## What you have to do
Copy the data below, substituting "screen agent" for "GUI agent" wherever it appears and changing nothing else.

A run of records:

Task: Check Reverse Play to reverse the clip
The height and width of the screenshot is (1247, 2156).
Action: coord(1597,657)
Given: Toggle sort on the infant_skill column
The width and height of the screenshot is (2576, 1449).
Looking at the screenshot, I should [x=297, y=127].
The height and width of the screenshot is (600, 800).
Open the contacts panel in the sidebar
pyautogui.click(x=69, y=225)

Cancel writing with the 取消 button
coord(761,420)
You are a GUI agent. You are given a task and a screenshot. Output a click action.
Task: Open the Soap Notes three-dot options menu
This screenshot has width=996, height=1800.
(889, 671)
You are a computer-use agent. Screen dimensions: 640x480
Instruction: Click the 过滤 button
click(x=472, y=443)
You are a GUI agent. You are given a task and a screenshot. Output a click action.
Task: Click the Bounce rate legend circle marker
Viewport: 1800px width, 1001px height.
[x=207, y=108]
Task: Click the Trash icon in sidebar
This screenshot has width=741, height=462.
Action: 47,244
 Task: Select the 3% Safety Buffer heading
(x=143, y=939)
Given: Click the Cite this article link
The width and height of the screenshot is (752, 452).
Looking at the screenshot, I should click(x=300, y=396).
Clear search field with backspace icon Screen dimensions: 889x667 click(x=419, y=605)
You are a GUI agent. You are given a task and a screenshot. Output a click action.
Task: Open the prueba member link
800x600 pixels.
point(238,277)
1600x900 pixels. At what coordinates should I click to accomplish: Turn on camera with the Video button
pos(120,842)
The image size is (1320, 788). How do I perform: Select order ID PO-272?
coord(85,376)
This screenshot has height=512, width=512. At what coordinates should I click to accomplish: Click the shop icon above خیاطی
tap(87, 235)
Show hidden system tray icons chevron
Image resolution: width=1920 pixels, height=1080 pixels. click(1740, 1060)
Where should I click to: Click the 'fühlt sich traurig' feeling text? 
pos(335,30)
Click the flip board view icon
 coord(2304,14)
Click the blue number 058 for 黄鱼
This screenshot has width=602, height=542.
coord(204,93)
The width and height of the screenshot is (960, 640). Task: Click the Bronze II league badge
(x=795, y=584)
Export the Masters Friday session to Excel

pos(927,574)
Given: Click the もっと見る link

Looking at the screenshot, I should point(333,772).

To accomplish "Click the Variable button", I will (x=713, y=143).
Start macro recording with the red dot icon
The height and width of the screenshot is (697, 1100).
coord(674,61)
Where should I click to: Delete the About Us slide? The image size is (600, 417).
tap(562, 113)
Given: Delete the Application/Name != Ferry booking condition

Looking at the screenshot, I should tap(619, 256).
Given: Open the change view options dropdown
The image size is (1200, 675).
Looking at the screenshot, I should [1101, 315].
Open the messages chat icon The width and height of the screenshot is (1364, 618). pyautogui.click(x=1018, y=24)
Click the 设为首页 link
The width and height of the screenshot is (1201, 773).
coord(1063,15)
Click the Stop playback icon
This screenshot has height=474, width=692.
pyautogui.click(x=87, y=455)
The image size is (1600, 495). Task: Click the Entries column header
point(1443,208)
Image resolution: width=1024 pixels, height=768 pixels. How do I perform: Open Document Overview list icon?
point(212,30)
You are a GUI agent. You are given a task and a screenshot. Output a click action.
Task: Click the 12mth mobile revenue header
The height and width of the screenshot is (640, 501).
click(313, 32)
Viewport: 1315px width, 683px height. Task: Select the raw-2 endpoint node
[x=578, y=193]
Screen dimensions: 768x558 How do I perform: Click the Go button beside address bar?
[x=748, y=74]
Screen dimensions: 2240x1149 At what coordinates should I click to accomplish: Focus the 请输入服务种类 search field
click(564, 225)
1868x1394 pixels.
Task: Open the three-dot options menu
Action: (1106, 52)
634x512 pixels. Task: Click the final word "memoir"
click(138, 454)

## Correct response
Task: Check Reverse Play to reverse the clip
The height and width of the screenshot is (1247, 2156).
Action: coord(1597,657)
Given: Toggle sort on the infant_skill column
The width and height of the screenshot is (2576, 1449).
Looking at the screenshot, I should [x=297, y=127].
The height and width of the screenshot is (600, 800).
Open the contacts panel in the sidebar
pyautogui.click(x=69, y=225)

Cancel writing with the 取消 button
coord(761,420)
You are a screen agent. You are given a task and a screenshot. Output a click action.
Task: Open the Soap Notes three-dot options menu
This screenshot has width=996, height=1800.
(889, 671)
You are a computer-use agent. Screen dimensions: 640x480
Instruction: Click the 过滤 button
click(x=472, y=443)
You are a screen agent. You are given a task and a screenshot. Output a click action.
Task: Click the Bounce rate legend circle marker
Viewport: 1800px width, 1001px height.
[x=207, y=108]
Task: Click the Trash icon in sidebar
This screenshot has width=741, height=462.
Action: 47,244
 Task: Select the 3% Safety Buffer heading
(x=143, y=939)
Given: Click the Cite this article link
The width and height of the screenshot is (752, 452).
Looking at the screenshot, I should click(x=300, y=396).
Clear search field with backspace icon Screen dimensions: 889x667 click(x=419, y=605)
You are a screen agent. You are given a task and a screenshot. Output a click action.
Task: Open the prueba member link
800x600 pixels.
point(238,277)
1600x900 pixels. At what coordinates should I click to accomplish: Turn on camera with the Video button
pos(120,842)
The image size is (1320, 788). How do I perform: Select order ID PO-272?
coord(85,376)
This screenshot has height=512, width=512. At what coordinates should I click to accomplish: Click the shop icon above خیاطی
tap(87, 235)
Show hidden system tray icons chevron
Image resolution: width=1920 pixels, height=1080 pixels. click(1740, 1060)
Where should I click to: Click the 'fühlt sich traurig' feeling text? 
pos(335,30)
Click the flip board view icon
 coord(2304,14)
Click the blue number 058 for 黄鱼
This screenshot has width=602, height=542.
coord(204,93)
The width and height of the screenshot is (960, 640). Task: Click the Bronze II league badge
(x=795, y=584)
Export the Masters Friday session to Excel

pos(927,574)
Given: Click the もっと見る link

Looking at the screenshot, I should point(333,772).

To accomplish "Click the Variable button", I will (x=713, y=143).
Start macro recording with the red dot icon
The height and width of the screenshot is (697, 1100).
coord(674,61)
Where should I click to: Delete the About Us slide? The image size is (600, 417).
tap(562, 113)
Given: Delete the Application/Name != Ferry booking condition

Looking at the screenshot, I should tap(619, 256).
Given: Open the change view options dropdown
The image size is (1200, 675).
Looking at the screenshot, I should [1101, 315].
Open the messages chat icon The width and height of the screenshot is (1364, 618). pyautogui.click(x=1018, y=24)
Click the 设为首页 link
The width and height of the screenshot is (1201, 773).
coord(1063,15)
Click the Stop playback icon
This screenshot has height=474, width=692.
pyautogui.click(x=87, y=455)
The image size is (1600, 495). Task: Click the Entries column header
point(1443,208)
Image resolution: width=1024 pixels, height=768 pixels. How do I perform: Open Document Overview list icon?
point(212,30)
You are a screen agent. You are given a task and a screenshot. Output a click action.
Task: Click the 12mth mobile revenue header
The height and width of the screenshot is (640, 501).
click(313, 32)
Viewport: 1315px width, 683px height. Task: Select the raw-2 endpoint node
[x=578, y=193]
Screen dimensions: 768x558 How do I perform: Click the Go button beside address bar?
[x=748, y=74]
Screen dimensions: 2240x1149 At what coordinates should I click to accomplish: Focus the 请输入服务种类 search field
click(564, 225)
1868x1394 pixels.
Task: Open the three-dot options menu
Action: (1106, 52)
634x512 pixels. Task: Click the final word "memoir"
click(138, 454)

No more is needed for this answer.